* _QUÉ SE PIDE_
1. Cita del fragmento sobre la extrema izquierda el pasaje que empieza en "El balance parece" y termina en "un elevado precio.".
2. Según el fragmento sobre la extrema izquierda, ¿por qué esas fuerzas tienen que elegir entre un radicalismo minoritario y acuerdos electorales costosos? Responde en una a tres oraciones.

══ FRAGMENTO PROPORCIONADO ══

El balance parece aún más exiguo si, entre las fuerzas de la oposición, queremos concentrar la mirada sobre las fuerzas políticas organizadas de la extrema izquierda, que han resistido valientemente el colapso posterior al ochenta y nueve, se han consagrado a planes de renovación y han acompañado nuevos movimientos y luchas sindicales. Tras años de trabajo, en una sociedad en ebullición, estas fuerzas resultan marginales, divididas entre sí y en el interior de sí mismas, se sitúan entre el 3 y el 10 por ciento en términos electorales y están, por ende, constreñidas a elegir entre un radicalismo minoritario o establecer acuerdos electorales de los que hay que pagar un elevado precio.

═══
══ DATOS RECOPILADOS ══

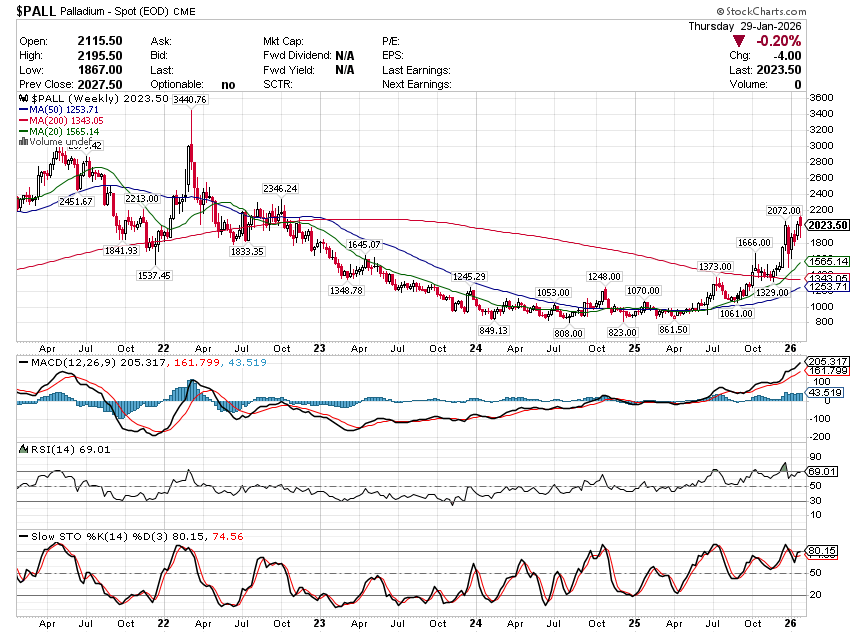
Task: Click the 3440.76 peak price annotation
Action: (x=190, y=100)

═══

* _RESULTADOS DEL EJERCICIO_
1.
El balance parece aún más exiguo si, entre las fuerzas de la oposición, queremos concentrar la mirada sobre las fuerzas políticas organizadas de la extrema izquierda, que han resistido valientemente el colapso posterior al ochenta y nueve, se han consagrado a planes de renovación y han acompañado nuevos movimientos y luchas sindicales. Tras años de trabajo, en una sociedad en ebullición, estas fuerzas resultan marginales, divididas entre sí y en el interior de sí mismas, se sitúan entre el 3 y el 10 por ciento en términos electorales y están, por ende, constreñidas a elegir entre un radicalismo minoritario o establecer acuerdos electorales de los que hay que pagar un elevado precio.

2. Tras años de trabajo siguen siendo marginales, están divididas entre sí y en su interior, y solo obtienen entre el 3 y el 10 por ciento de los votos. Por eso solo les quedan dos caminos: un radicalismo minoritario o acuerdos electorales por los que deben pagar un precio elevado.